:: ENTRIES PROVIDED ::

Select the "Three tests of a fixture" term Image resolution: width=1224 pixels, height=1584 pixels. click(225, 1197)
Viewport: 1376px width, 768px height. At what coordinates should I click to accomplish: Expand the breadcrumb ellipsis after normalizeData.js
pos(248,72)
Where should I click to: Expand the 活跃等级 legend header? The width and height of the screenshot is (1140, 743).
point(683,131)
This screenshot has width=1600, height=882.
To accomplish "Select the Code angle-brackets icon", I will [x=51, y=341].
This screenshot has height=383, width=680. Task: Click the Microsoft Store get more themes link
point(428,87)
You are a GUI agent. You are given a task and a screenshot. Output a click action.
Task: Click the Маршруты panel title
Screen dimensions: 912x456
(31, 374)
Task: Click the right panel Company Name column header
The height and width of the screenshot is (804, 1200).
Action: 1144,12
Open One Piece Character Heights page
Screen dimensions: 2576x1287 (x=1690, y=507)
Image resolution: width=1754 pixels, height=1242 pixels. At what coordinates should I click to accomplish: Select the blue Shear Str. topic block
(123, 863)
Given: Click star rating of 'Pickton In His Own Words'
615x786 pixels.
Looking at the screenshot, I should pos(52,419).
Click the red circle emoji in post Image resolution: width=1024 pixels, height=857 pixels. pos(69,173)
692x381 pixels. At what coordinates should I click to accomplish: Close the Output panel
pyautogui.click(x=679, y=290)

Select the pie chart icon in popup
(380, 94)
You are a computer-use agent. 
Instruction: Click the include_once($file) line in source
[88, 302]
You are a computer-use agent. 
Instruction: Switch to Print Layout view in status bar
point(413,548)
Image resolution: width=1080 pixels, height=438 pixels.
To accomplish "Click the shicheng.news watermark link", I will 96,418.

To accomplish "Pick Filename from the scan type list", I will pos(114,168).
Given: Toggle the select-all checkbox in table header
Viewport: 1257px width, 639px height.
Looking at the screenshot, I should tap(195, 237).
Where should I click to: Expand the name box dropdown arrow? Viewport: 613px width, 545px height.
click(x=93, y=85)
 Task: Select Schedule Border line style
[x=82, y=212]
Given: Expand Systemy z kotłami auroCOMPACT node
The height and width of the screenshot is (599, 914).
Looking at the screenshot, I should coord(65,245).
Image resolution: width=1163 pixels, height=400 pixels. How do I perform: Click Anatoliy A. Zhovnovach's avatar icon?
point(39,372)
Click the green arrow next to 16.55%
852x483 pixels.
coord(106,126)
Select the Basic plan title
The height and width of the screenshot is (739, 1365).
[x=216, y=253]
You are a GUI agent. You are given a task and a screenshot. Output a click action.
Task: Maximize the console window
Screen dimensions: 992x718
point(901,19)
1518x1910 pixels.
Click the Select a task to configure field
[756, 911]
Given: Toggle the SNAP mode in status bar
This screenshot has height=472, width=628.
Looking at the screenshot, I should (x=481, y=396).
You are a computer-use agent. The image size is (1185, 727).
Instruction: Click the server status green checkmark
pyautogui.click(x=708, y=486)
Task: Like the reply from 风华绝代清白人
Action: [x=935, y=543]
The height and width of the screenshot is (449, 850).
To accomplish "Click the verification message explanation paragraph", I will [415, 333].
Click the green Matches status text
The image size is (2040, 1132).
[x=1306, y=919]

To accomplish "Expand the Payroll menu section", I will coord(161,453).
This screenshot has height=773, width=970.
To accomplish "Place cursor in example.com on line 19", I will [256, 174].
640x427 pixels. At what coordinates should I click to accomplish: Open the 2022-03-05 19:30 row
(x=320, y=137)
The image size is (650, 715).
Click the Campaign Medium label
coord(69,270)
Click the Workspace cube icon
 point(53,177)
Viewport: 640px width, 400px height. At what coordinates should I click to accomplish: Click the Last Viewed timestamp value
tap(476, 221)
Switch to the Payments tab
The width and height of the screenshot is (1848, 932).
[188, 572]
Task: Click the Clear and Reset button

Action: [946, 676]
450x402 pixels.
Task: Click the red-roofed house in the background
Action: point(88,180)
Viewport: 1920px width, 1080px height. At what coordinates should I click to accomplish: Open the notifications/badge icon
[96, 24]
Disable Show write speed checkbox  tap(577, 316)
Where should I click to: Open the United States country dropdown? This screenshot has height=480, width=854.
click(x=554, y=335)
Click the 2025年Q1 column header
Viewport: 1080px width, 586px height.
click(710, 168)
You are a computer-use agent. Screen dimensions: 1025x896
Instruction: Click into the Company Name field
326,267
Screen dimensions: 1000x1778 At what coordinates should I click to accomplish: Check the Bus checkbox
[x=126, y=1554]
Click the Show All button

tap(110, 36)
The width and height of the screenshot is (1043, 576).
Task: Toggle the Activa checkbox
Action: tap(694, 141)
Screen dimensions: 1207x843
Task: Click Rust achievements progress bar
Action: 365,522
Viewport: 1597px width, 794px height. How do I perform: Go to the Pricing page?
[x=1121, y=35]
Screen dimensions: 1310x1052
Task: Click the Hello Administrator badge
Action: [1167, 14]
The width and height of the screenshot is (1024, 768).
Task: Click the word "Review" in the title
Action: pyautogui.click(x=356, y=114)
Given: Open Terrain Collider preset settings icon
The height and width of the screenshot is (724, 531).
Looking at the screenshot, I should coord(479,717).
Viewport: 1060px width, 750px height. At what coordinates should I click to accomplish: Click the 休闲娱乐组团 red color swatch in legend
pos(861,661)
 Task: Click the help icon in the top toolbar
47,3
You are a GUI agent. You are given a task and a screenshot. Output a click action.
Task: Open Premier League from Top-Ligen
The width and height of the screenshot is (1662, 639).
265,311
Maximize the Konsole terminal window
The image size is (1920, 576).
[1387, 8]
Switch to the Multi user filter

:::

**HOW TO COMPLETE THIS TASK:** Above are the entries; copy every line among them that contains the word "Maximize".

**RESPONSE BOX:**
Task: Maximize the console window
Maximize the Konsole terminal window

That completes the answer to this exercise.